Now, I did know this. But when a director asks you for something you get it. I’ll let the lawyers figure out the Andy Fucking Warhol clearance issues. I tell him as much--that’s it not my problem just please get the patch and we need it tomorrow.
He responds with a “Sure not problem” but then he launches into a 20 minute tirade about all the fucking hack directors stealing other peoples art and what a terrible artist Andy Fucking Warhol was and how the fuck why would you rip off the art of a ripoff artist like Andy Fucking Warhol. I’m listening on the phone and laughing my ass off. I’m laughing so hard everyone in the (open floorplan) office is staring wondering what’s so funny.

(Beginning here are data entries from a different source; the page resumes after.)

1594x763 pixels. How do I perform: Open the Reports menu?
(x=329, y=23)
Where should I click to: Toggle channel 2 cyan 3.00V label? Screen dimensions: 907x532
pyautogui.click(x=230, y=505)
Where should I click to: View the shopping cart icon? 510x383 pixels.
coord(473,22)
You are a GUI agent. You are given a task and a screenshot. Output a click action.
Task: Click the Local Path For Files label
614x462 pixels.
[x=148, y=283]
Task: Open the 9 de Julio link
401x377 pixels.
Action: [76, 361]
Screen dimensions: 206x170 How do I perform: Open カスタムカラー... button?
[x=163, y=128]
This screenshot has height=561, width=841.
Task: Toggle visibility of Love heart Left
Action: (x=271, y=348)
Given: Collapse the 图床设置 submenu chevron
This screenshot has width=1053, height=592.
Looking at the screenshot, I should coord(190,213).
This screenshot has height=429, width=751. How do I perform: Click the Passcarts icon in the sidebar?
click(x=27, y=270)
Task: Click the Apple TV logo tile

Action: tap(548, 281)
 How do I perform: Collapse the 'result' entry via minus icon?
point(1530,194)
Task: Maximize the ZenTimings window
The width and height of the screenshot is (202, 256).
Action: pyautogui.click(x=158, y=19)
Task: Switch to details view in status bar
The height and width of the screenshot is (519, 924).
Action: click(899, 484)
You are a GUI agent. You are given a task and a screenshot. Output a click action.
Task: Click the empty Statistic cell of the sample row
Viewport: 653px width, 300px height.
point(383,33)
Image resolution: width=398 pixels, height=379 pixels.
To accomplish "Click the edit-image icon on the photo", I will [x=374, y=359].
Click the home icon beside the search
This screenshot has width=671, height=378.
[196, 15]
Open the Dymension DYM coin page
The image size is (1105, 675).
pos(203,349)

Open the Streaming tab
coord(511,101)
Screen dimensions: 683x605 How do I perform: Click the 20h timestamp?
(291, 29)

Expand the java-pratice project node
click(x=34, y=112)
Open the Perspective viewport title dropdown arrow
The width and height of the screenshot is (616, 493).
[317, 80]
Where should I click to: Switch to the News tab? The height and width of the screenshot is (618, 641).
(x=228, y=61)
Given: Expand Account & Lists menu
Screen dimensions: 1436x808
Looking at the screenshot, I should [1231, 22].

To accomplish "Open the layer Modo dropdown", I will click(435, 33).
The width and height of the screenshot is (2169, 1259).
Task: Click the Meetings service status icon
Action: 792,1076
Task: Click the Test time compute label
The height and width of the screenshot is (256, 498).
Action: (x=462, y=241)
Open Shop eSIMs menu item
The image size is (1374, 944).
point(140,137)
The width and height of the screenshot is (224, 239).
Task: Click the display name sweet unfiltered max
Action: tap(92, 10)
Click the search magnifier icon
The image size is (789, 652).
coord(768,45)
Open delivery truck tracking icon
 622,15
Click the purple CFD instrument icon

After his little outburst he again agreed to do it, we settled on a price, and he delivered 24 hours later. But by that point the director had forgotten all about the shot with the hot chick in the Levis jacket. So we never shot it and we never got our asses sued by the fucking Warhol Foundation.
The Wizard got sick and died. I think it was cancer. I heard about it after the fact. I had moved up past the phase where I was calling people for shit. By the time of his passing I was asking other people to call people for shit.
We needed some random prop and I told my production team to call The Wizard. Because he’s the best.
And he can get it done.
Because he’s “the guy.”
And someone told me he died. And there was no more The Wizard.
I was driving home today. Sweet Jane came up on the playlist. And I thought about The Wizard.
I miss that guy. But I’m sure someone took his place.
There’s always room for another Wizard in Hollywood.
I wonder how common this is. I worked with a NY transplant at a client in SoCal, Fucking Tony. He would walk into the office and greet us with "Hey, you guys okay in here? You need some more fucking chairs in here or something?"
Rumor is the laid-back Californians didn't like his New York ways, but they couldn't get rid of him because he got shit done.
Damn he was like one of those US immigrant Scandos who speaks old Swedish because he's been cut off from the mother tongue for 150 years. Almost no one in NYC has a New York accent anymore. You have to go out to Nassau county or the northeast Bronx to find the rare specimen these days.
I can do various NY accents - Brooklyn, Queens, Bronx and sometimes I slip into my childhood accent - sort of a Bronx/Brooklyn mashup since that's where I grew up. But find one in the wild? Not in years.